If you want to use the API, you will need to update the definition dict:

In [None]:
import copy
import torch
#Then the original definition dict:
example_definition = {
    #Processor to use (str as registered in func_handle)
    "processor": "Processor_cond",
    #Processor init args
    "processor_args": {},
    #Processor get_data args here folder name with data
    "processor_data": {"folder": "all_sims"},
    #Processor cleaning_function args
    "processor_clean": {"N_min":500},
    #Flow to use (str as registered in func_handle)
    "flow": "NSFlow",
    #Flow hyperparameters
    "flow_hyper": {"n_layers":14, "dim_notcond": 10, "dim_cond": 4, "CL":"NSF_CL2", "K": 10, "B":3, "network":"MLP", "network_args":torch.tensor([128,4,0.2])},
    #Parameters for choosing the subset of the data to use:
    #cond_fn: The function that computes/determines the condition for each galaxy. (See Processor_cond.choose_subset() for details.)
    #use_fn_constructor: The function that constructs the subset of the data to use. (See Processor_cond.choose_subset() for details.)
    #Will be called with leavout_key and leavout_vals as kwargs. I.e. will leavout galaxies that have galaxy["galaxy"][leavout_key] in leavout_vals.
    #The remaining galaxies are used for training.
    #use_fn_constructor is also once called with leavout_vals=[] to construct the full dataset for comparing (i.e. include validation set)
    "subset_params": {"cond_fn": "cond_M_stars_2age_avZ", "use_fn_constructor": "construct_all_galaxies_leavout", "leavout_key": "id", "leavout_vals": [66, 20, 88, 48, 5]},
    #Parameters to processor.Data_to_flow
    #transformation_components[i] will be transformed with transformation_functions[i] and the corresponding inverse transformation is given by inverse_transformations[i]
    #transformation_logdets[i] is the logdet of the transformation_functions[i], needed in case of pdf evaluation.
    "data_prep_args": {"transformation_functions":("np.log10",), "transformation_components":(["M_stars"],), "inverse_transformations":("10**x",), "transformation_logdets":("logdet_log10",)}
}

#becomes: (e.g.)
new_definition = copy.deepcopy(example_definition)
new_definition["processor"] = "MyProcessor"
new_definition["processor_args"] = {}
new_definition["processor_data"] = {"stars": "all_stars.csv", "N_stars": "N_stars.npy", "halo_masses": "halo_masses.npy"}
new_definition["processor_clean"] = {"m_max": 1e4, "M_dm_interval": (1e11, 1e12)}

#However for this to work you need to add the new processor to the func_handle dict in API.py:
#Key = "MyProcessor", Value = MyProcessor

If you change other things i.e. introduce parameters that need to be saved you may need to modify the `save_API` and `load_API` methods as well.

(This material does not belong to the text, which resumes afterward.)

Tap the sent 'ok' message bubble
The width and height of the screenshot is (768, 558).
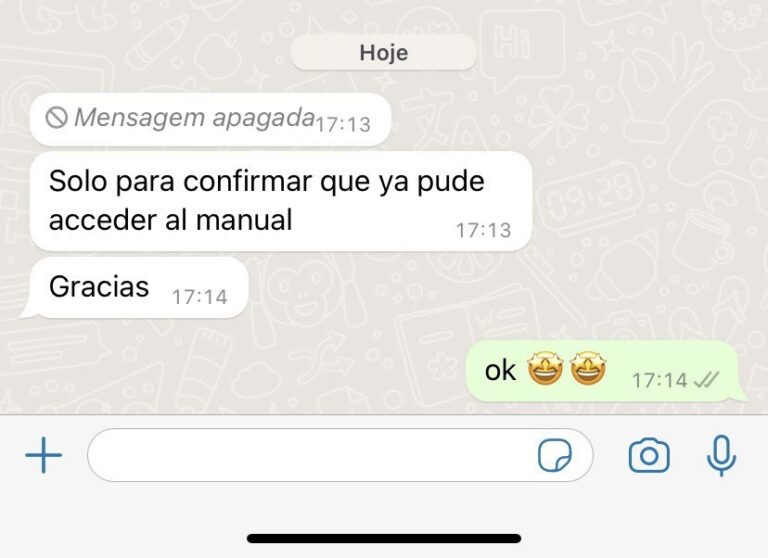pos(605,371)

See above for the analogous example of the flow.

**NOTE:** The Key "subset params" with key "leavout_key" and "leavout_vals" is needed regardless of the processor used. Also the `.prepare` method of the API requires the full "subset_params" dict like above to be given and also "processor_data" "processor_clean" which is passed to the `get_data` and the `constraindata` method respectively.



If you want to change anything more fundamental beyond that you may need to change the API as well, e.g. the `.prepare` method that is responsible for how the data is obtained and handeled.

You can again subclass from the `GalacticFlow` class and overwrite the corresponding methods.